Many projects had moved beyond the pilot stage – and are already in production. Examples discussed in Vancouver include deployment at Walmart Labs for its cloud-based customer services; Comcast for its xFinity services; eBay/PayPal for transaction-based services, even during peak holiday seasons; and the Jet Propulsion Laboratory (JPL)/CalTech for processing space-flight tracking data (NASA was an OpenStack Foundation co-founder, along with RackSpace). Also presenting were TDBank from Canada, for transaction-based financial services and CERN for high-performance computing (HPC).

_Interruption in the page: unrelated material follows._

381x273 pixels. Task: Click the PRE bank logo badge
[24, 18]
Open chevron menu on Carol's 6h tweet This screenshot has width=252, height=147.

OpenStack has moved from the status of a “nice to have” technology into the realm of one of the foundational building blocks for datacenter infrastructure. To be sure, it resides alongside other technologies for building cloud-style workloads. But what is striking is the way that vendors have managed to build interfaces to the OpenStack APIs, leveraging vendor-specific technologies into hybrid cloud systems spanning the enterprise and clouds “outside” the traditional enterprise datacenter.
Neuralytix expects the movement toward OpenStack support to grow in 2015 – and to broaden to include even more platform-specific frameworks. This trend will support Datacenter-to-Cloud, as well as Cloud-to-Cloud connections (clouds based on different frameworks). Most important will be the impact on business outcomes: It will help businesses and organizations to link data-centric and transactional workloads across their networks – and into cloud service provider networks, with end-to-end management for OpenStack-enabled applications and databases.